Michael Strogoff, one hand in his pocket, the other holding his cherry-stemmed pipe, appeared the most indifferent and least impatient of men; yet, from a certain contraction of his eyebrows every now and then, a careful observer would have seen that he was burning to be off.
For two hours he kept walking about the streets, only to find himself invariably at the fair again. As he passed among the groups of buyers and sellers he discovered that those who came from countries on the confines of Asia manifested great uneasiness. Their trade was visibly suffering. Another symptom also was marked. In Russia military uniforms appear on every occasion. Soldiers are wont to mix freely with the crowd, the police agents being almost invariably aided by a number of Cossacks, who, lance on shoulder, keep order in the crowd of three hundred thousand strangers. But on this occasion the soldiers, Cossacks and the rest, did not put in an appearance at the great market. Doubtless, a sudden order to move having been foreseen, they were restricted to their barracks.

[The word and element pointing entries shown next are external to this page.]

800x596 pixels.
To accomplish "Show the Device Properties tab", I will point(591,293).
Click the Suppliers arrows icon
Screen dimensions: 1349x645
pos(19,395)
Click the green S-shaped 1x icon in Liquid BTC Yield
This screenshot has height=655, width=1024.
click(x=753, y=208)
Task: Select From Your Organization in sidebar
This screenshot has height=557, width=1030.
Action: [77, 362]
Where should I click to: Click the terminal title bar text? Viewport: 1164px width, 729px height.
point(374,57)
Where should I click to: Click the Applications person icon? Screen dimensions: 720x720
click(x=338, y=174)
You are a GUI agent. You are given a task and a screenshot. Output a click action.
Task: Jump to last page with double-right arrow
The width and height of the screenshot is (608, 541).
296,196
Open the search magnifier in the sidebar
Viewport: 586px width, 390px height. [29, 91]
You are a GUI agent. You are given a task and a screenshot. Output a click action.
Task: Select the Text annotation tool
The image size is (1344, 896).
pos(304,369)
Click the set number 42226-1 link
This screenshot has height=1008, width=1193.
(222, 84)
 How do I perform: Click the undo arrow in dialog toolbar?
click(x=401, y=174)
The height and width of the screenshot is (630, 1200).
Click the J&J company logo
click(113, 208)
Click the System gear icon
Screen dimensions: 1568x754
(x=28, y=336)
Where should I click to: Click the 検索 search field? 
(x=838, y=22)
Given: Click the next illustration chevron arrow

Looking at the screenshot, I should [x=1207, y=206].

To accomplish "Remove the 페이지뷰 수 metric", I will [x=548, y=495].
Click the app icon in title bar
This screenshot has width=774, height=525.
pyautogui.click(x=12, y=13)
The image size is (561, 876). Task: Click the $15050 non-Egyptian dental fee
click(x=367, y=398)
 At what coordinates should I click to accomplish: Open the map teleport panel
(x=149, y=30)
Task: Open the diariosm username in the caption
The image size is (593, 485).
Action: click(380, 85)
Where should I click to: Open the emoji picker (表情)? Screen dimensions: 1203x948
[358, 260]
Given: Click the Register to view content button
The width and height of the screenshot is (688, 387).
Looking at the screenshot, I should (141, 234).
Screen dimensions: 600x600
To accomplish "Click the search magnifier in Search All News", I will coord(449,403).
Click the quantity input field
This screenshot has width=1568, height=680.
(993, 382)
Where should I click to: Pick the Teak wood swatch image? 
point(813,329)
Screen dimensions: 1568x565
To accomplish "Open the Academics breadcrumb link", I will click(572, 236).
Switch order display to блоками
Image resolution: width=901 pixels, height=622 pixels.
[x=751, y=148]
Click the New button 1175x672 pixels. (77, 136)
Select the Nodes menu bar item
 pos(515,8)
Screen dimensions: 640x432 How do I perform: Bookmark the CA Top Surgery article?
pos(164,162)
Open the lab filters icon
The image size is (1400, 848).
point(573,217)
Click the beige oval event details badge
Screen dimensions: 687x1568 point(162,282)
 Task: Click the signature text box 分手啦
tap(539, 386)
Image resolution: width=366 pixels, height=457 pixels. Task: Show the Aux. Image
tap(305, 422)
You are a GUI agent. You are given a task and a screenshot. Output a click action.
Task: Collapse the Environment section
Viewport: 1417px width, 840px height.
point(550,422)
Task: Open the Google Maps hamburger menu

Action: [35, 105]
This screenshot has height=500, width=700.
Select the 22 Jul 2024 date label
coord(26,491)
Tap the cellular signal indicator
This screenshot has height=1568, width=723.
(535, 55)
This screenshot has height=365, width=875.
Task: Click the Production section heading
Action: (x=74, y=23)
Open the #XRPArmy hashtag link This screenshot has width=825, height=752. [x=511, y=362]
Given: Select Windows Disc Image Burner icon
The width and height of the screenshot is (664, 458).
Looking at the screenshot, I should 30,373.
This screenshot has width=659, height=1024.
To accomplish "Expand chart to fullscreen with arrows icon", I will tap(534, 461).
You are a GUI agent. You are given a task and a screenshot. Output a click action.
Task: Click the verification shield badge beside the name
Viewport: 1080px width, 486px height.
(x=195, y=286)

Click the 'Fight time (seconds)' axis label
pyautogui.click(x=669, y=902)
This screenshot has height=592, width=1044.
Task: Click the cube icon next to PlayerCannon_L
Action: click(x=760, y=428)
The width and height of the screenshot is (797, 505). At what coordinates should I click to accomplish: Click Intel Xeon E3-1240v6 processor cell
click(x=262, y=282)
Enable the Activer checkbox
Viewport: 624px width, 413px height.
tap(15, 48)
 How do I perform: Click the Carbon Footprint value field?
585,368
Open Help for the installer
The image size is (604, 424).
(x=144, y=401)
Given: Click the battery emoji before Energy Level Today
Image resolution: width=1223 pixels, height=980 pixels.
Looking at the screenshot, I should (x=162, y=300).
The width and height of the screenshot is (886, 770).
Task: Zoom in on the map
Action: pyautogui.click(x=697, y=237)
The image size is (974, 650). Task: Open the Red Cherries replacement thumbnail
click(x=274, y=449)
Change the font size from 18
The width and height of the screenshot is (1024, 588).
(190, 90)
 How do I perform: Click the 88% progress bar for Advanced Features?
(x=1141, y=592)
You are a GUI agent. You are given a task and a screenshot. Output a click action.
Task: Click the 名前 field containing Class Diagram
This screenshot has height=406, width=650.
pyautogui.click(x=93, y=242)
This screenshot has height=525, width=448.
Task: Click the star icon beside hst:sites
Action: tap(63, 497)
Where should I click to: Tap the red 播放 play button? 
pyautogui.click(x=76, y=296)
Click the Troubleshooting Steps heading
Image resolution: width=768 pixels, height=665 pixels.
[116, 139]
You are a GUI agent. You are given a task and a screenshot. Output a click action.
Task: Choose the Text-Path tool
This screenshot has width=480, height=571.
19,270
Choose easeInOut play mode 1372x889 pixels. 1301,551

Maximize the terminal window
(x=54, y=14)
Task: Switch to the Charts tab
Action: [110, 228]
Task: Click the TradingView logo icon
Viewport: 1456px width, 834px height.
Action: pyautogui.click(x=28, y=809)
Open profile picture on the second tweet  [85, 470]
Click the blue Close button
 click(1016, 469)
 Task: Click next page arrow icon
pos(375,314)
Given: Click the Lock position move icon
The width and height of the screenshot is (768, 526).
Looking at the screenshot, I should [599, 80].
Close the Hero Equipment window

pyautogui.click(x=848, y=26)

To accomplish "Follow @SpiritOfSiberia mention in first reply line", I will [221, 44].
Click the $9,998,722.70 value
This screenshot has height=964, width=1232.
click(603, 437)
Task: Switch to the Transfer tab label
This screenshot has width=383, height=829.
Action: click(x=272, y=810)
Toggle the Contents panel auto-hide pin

Moreover, while no soldiers were to be seen, it was not so with their officers. Since the evening before, aides-decamp, leaving the governor’s palace, galloped in every direction. An unusual movement was going forward which a serious state of affairs could alone account for. There were innumerable couriers on the roads both to Wladimir and to the Ural Mountains. The exchange of telegraphic dispatches with Moscow was incessant.
Michael Strogoff found himself in the central square when the report spread that the head of police had been summoned by a courier to the palace of the governor-general. An important dispatch from Moscow, it was said, was the cause of it.
“The fair is to be closed,” said one.
“The regiment of Nijni-Novgorod has received the route,” declared another.
“They say that the Tartars menace Tomsk!”
“Here is the head of police!” was shouted on every side. A loud clapping of hands was suddenly raised, which subsided by degrees, and finally was succeeded by absolute silence. The head of police arrived in the middle of the central square, and it was seen by all that he held in his hand a dispatch.
Then, in a loud voice, he read the following announcements: “By order of the Governor of Nijni-Novgorod.
“1st. All Russian subjects are forbidden to quit the province upon any pretext whatsoever.
“2nd. All strangers of Asiatic origin are commanded to leave the province within twenty-four hours.”